Je vous ai entendu et je ne vous hais pas. Je sais ce que vous avez fait et je trouve cela terrible. Vous avez volé notre secret et vous vouliez le révéler à ceux qui sont comme vous.

Vous vouliez notre destruction, mais nous aussi nous avons une famille que nous aimons. Certes vous êtes seule, mais c'est pour votre bien, pour que vous ne puissiez retourner voir vos proches, et tout leur révéler. Trop de gens souffrirait, il faut nous comprendre. Nous ne nous amusons pas de votre malheur, je ne veux pas que vous le pensiez. Nous sommes des amis, nous ne voulons que votre bien, et celui du plus grand nombre.

N'ayez crainte tout cela sera fini bientôt, gardez espoir et surtout votre calme. Le châle est un de mes cadeaux, je suis votre ami. Je veille à ce que vous alliez bien. Ne cherchez pas à me répondre, je voulais juste vous réconforter, pour que vous arrêtiez de pleurez.

Bien à vous,

Votre Ami.

Je déchire la lettre en mille morceaux et la jette vers la caméra. Il est mon ami, bien sûr, un ami qui m'enferme et m'empêche de sentir le vent dans mes cheveux, la pluie sur mon visage, et la liberté partout autour de moi. Partout... La fenêtre. Le seul endroit qui me rappelle ma vie. Je regarde toujours au-dehors. Il ne pleut plus. Le soleil brille. Et je peux presque entendre le rire de ceux qui me pleuraient hier dans la chaude brise. Maintenant c'est moi qui pleure. Ils ont fait leur deuil. Moi pas. J'ai encore l'espoir de pouvoir réapparaître et que tout redevienne comme avant. Je suis tout à fait seule. Tant qu'il y a de la vie, il y a de l'espoir. Il n'y a plus d'espoir, donc il n'y a plus de vie. Il est temps pour moi de partir. De disparaître.
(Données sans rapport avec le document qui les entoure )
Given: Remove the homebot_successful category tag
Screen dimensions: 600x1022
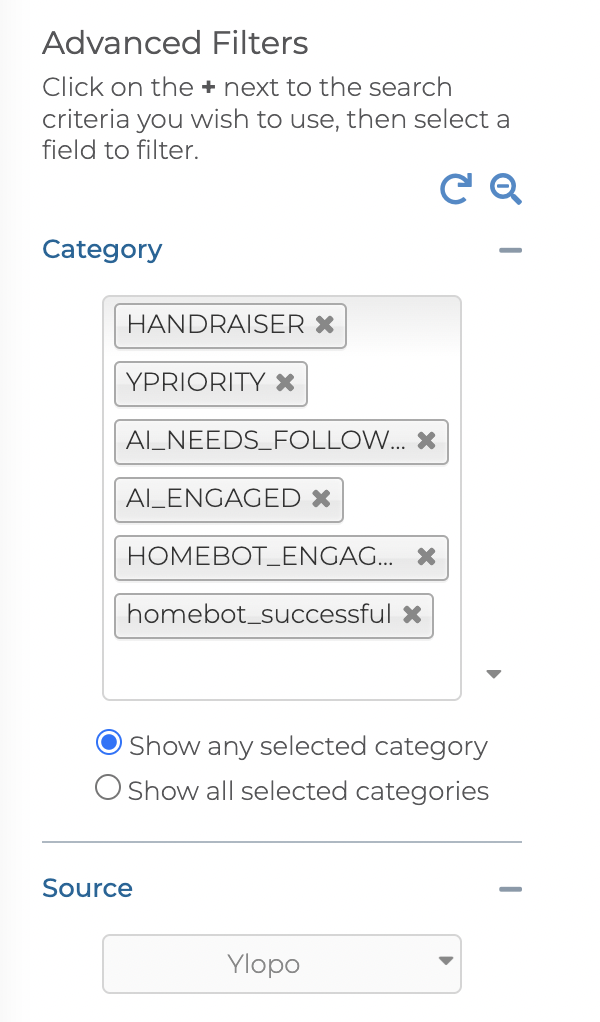Looking at the screenshot, I should (411, 615).
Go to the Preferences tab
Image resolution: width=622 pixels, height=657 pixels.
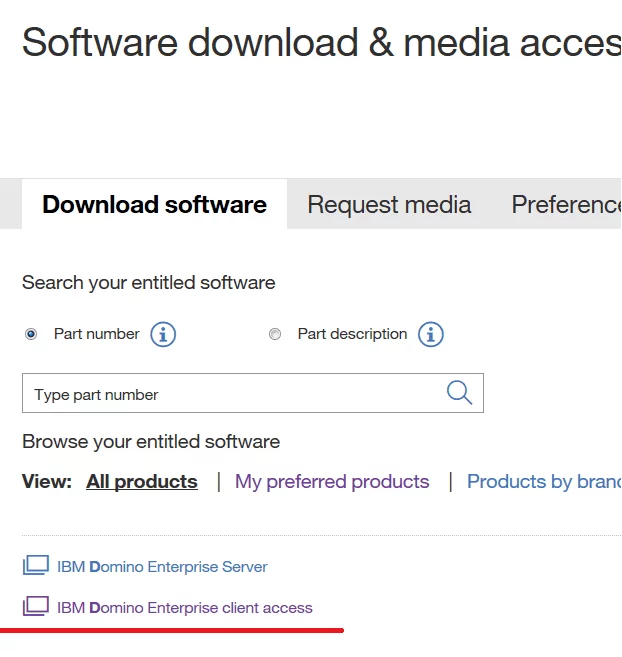(566, 205)
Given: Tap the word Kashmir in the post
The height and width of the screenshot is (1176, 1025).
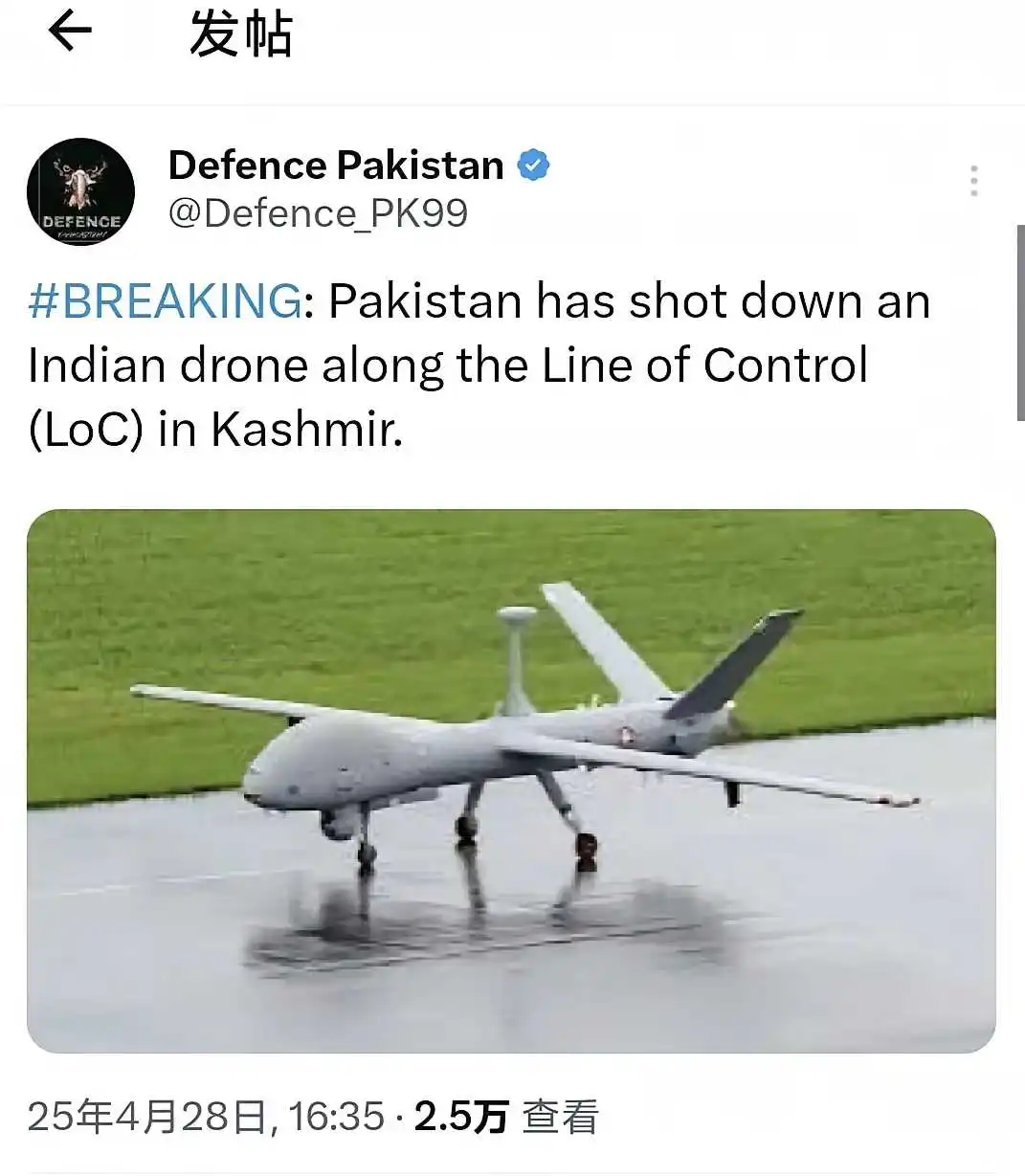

Il m'a laissée un couteau pour une fois. Pour que je puisse étaler mon beurre correctement. Pour me faire plaisir. Je le prends, le regarde. Il a compris. J'entends un bruit nouveau dans ma captivité, une porte qui s'ouvre, chuintement puis grincement puis ouverture. Et je le vois. Il est seul. Alors plus rien autour de moi n'a de sens. Ses yeux, son nez, son visage, son coeur qui bat, tout s'efface. Il n'est qu'un pion, je fonce sur lui le couteau à la main. Je vise là où je peux lui faire mal. Mais il est plus fort, et je suis une prisonnière. Il attrape mon arme de fortune et la tourne vers moi. Les rôles ont changé, il peut me tuer maintenant. Alors j'arrête de me débattre et lui parle : «Tue-moi! Je ne compte plus pour personne, je ne sers plus à rien! Tue-moi !». Il me regarde. Je le regarde. Je n'ai plus peur de rien, je n'ai plus rien, à quoi bon lutter encore, c'est la seule issue possible. La cellule n'existe plus. Mon monde n'existe plus depuis longtemps mais je ne m'en rend compte que maintenant.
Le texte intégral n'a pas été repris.